Pour répondre à ce besoin d’innovation, la grande distribution peut s’appuyer sur de jeunes startups françaises. Dans l’écosystème de la vente en vrac, la startup “Jean Bouteille” propose aux magasins des équipements de vrac liquide, dont des tireuses de shampoing, savon ou encore lessive. Une manière aussi de diversifier la gamme de produits et de s’orienter vers le vrac non alimentaire, dont les perspectives de croissance sont plus que flatteuses.
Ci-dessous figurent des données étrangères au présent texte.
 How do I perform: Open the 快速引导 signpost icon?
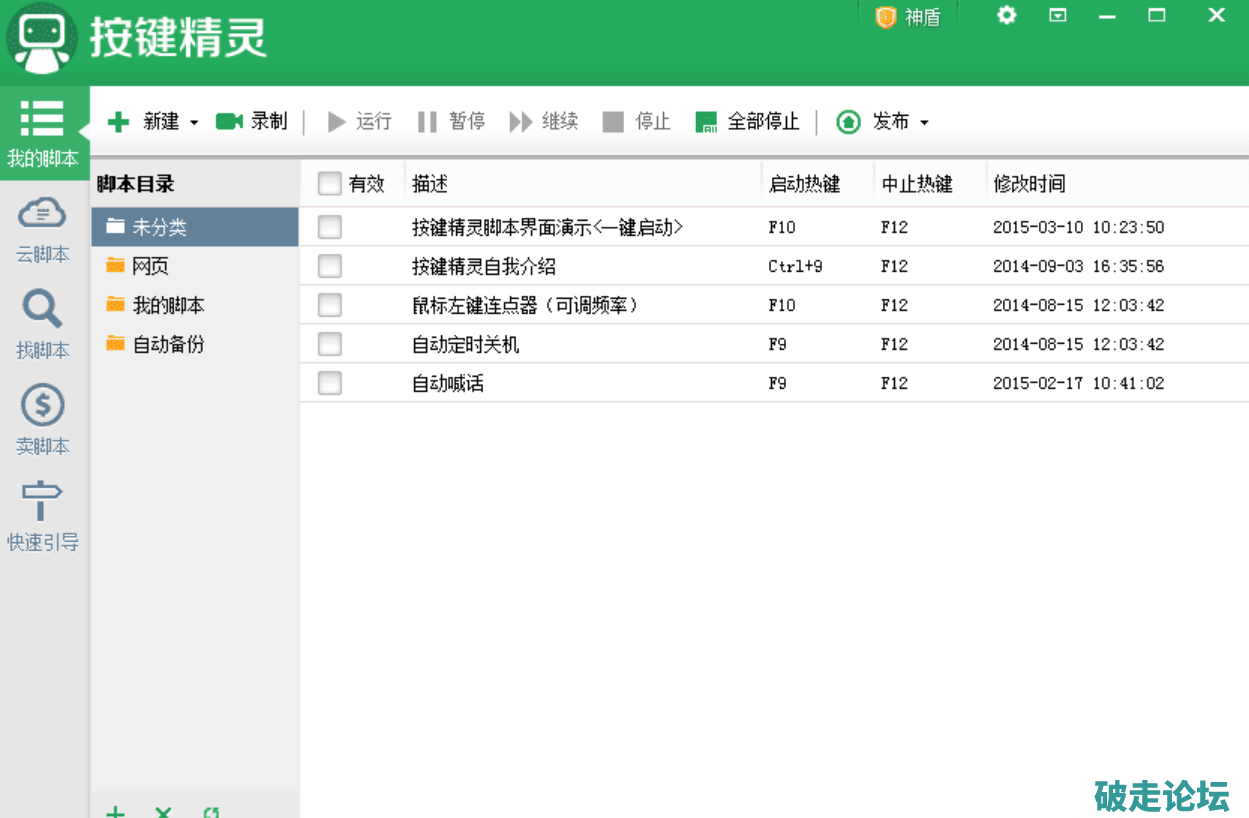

Dernier lancement en date, celui de la boutique The Naked Shop, spécialisée dans la vente de produits cosmétiques et d’entretien en vrac. 

Les prévisions de croissance du secteur sont aussi à mettre au crédit des avancées législatives en la matière. Adoptée en Janvier 2019, la loi sur la lutte contre le gaspillage alimentaire et l’économie circulaire a ajouté dans le code de la consommation une définition légale de la vente en vrac. Elle autorise aussi la libre commercialisation des produits, ce qui va permettre de proposer des aliments bénéficiants de labels tels que l’AOP. De leur côté, les commerçants devront par exemple obligatoirement accepter les contenants apportés par les clients, et ce, dès 2021. Preuve que le vrac est aussi une question que les autorités publiques prennent à bras-le-corps.

La filière de la vente en vrac doit rassurer les consommateurs dans un contexte de crise sanitaire

Mais le développement du vrac, enclenché depuis plusieurs années, pourrait être bridé par la crise du Covid-19. Les mesures sanitaires qui s’appliquent, les craintes des français concernant le risque épidémiologique, sont autant d’éléments qui peuvent détourner les clients de ce mode de consommation. Le secteur est bel est bien confronté à un défi, qui repose davantage sur un enjeu de confiance. En effet, il faut rassurer les consommateurs et créer un climat d’achat qui soit respectueux des règles sanitaires.

En ce sens, Réseau Vrac a publié sur son site – et sous la forme d’un guide de bonnes pratiques – un ensemble de préconisations quant aux règles d’hygiène à respecter dans les magasins de la vente en vrac. Une initiative à la hauteur des craintes du secteur dans un contexte sanitaire inédit, qui est venu fragiliser un mouvement de fond qui est celui du zéro déchet. Dans un contexte épidémiologique, les emballages plastiques ont la cote auprès des consommateurs. Les bonnes résolutions de certains passent au second plan et le critère sanitaire dicte les critères d’achat. En réaction, Réseau Vrac, a mis en place un baromètre de référence afin de mesurer le comportement de la filière pendant la crise sanitaire. Dans ce cadre, il apparaît que de nombreux magasins ont modifié les espaces de vente afin de faciliter le respect des gestes barrières.

Si les acteurs du secteur s’attellent à rassurer les consommateurs, le gouvernement a lui aussi souhaité apaiser les craintes apparues à l’aune de la crise sanitaire. Interrogée par la Commission de l’aménagement du territoire et du développement durable du Sénat, Brune Poirson, secrétaire d’État auprès de la ministre de la Transition écologique et solidaire, a ainsi indiqué : “j’aurais tendance à penser que ce mode de consommation [le vrac] est peut-être plus protecteur pour le consommateur”. Ajoutant que “le vrac n’est pas plus dangereux en période de crise qu’en période normale”. Une manière de rassurer les français et de soutenir une filière française, qui est la plus structurée au monde.